Five Durham parks have sat behind orange mesh fencing and padlocked chain-link gates for two years while the city waits for state approval of a $12 million lead remediation plan with no clear reopening date.

East Durham, East End, Lyon, Northgate, and Walltown parks were closed in late 2023 after a Duke University researcher found the sites once held waste disposal operations. A 1937 map shows four city-run waste incinerators that were later converted into parks. Soil tests by engineering firm S&ME Inc. found lead levels above 200 milligrams per kilogram. The EPA sets 400 milligrams per kilogram as the hazard threshold for children's play areas, but the CDC warns the 200-level is dangerous to children who might ingest dry or dusty soil.

The city expected final Remedial Investigation Summary reports from the N.C. Department of Environmental Quality by March or April. Those deadlines passed. DEQ will not allow even partial reopenings until a full risk assessment is complete, and the agency has been backed up by contaminated sites across the state.

Councilmember Chelsea Cook said public land gets no priority in the queue. "We're having to wait in line for the results from the public spaces for the same amount of time as you would any other space," she said. "That's feeling really frustrating in this moment."

The stakes are real. Children under 6 face the greatest risk from lead exposure. Even low levels can cause permanent brain damage, learning disabilities, and behavioral problems. High levels can be fatal.
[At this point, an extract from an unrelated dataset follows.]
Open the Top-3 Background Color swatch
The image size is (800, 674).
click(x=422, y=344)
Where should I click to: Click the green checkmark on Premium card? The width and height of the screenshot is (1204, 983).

An early remediation estimate puts the soil cleanup cost at $10.47 million, with the full strategy reaching $12 million. A 2025 study ranked Durham 97th out of 100 major U.S. cities on park access, equity, and investment. Cook said the closures cut deepest in the neighborhoods that have always had the least. "We can't have a healthy community without having public space for gathering, for exercise, for being in nature," she said.